## Page excerpt
════
Coronavirus Disease 2019

Update on Coronavirus Disease 2019 Outcomes and Vaccine Efficacy in Patients With Immune-Mediated Inflammatory Disease

Jeffrey A. Sparks; Zachary S. Wallace; Philip C. Robinson


Curr Opin Rheumatol. 2021;33(5):412-418. 

In This Article


As in rheumatology and gastroenterology, there has been great interest and concern in the dermatology community concerning the risk of COVID-19 in patients with psoriasis, atopic dermatitis, and other immune-mediated conditions. As in rheumatology, early concern was informed by findings from the OpenSAFELY population-based study in England, which reported a 20% higher risk of COVID-19 death among patients with RA, lupus, or psoriasis (hazard ratio 1.19), a large, heterogeneous group.[11] Two large cohort studies sought to evaluate the risk of COVID-19 infection in patients with psoriasis compared with the general population. In one study, investigators estimated the incidence of COVID-19 in patients with psoriasis on systemic therapies in a previously established large, multicenter prospective cohort study.[44] Compared with the general population estimate, the investigators reported a nonstatistical significant trend toward a higher standard incidence rate for COVID-19 infection [SIR 1.58, 95% confidence interval (CI) 0.98–2.41]. Among other limitations, the number of confirmed infections (n = 21) and severe outcomes (n = 13 hospitalized, n = 1 death) was relatively small, which limited the study's power to estimate SIRs for infection and outcomes, such as hospitalization and death. Reassuringly, in a similar study conducted in a prospective psoriasis cohort in Italy, investigators found that psoriasis patients did not have a higher SIR for COVID-19 hospitalization or death.[45] In that study, the investigators also found no association between biologic DMARD use and a higher SIR compared with the general population. However, the number of infections was similarly small in this Italian cohort study as in the Spanish cohort study. Both studies were limited by their reliance on standardized incidence rates, which may not account for other potential confounders of the association of psoriasis with COVID-19 risk and outcomes.
════
## Collected material
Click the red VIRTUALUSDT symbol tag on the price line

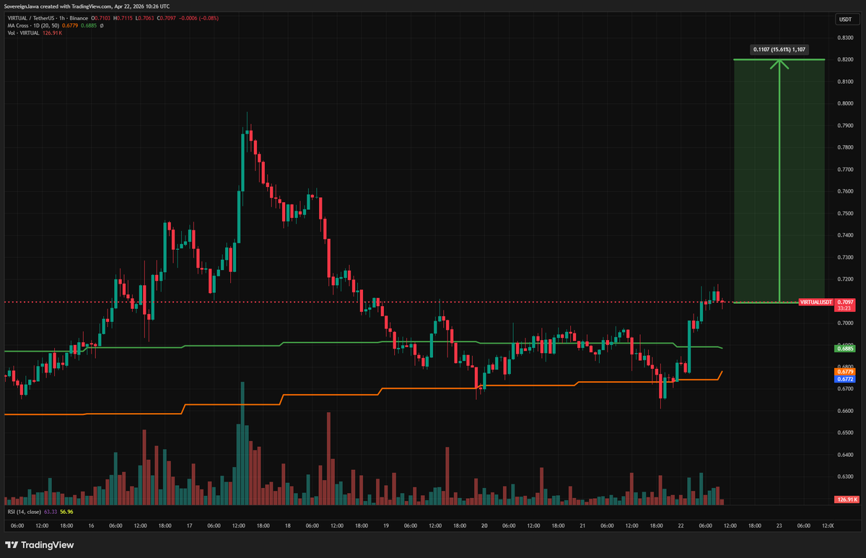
════
## Task requirements
1. According to the excerpt on COVID-19 risk in psoriasis, why was the first cohort study limited in estimating SIRs for infection, hospitalization, and death?
2. Carry the excerpt on COVID-19 risk in psoriasis forward from its last sentence.
The lines above have nothing to do with the excerpt on COVID-19 risk in psoriasis.

## Your responses
1. The study had relatively few confirmed infections (21) and severe outcomes (13 hospitalized, 1 death). This limited its power to estimate SIRs for infection and for outcomes such as hospitalization and death.

2.
In addition to prospective cohort studies, two physician-reported registries were established early on by the dermatology community. The design of SECURE-AD (atopic dermatitis) and PsoProtect (psoriasis) are similar to the SECURE-IBD and GRA registries previously discussed. The findings from the SECURE-AD registry will be particularly interesting because of the unique treatments used in atopic dermatitis compared with those used in psoriasis, IBD and rheumatic diseases. At the time of this publication, results from SECURE-AD have not yet been published. In contrast, results from the first 374 patients in the physician-reported PsoProtect registry confirmed several observations reported by the GRA and SECURE-IBD registries.[46] First, similar risk factors for worse disease were observed in the psoriasis population as in the general population, including older age, male sex, nonwhite ethnicity and comorbid lung disease. Second, patients who used biologic therapies had a 65% lower risk of hospitalization compared with those using nonbiologic therapies.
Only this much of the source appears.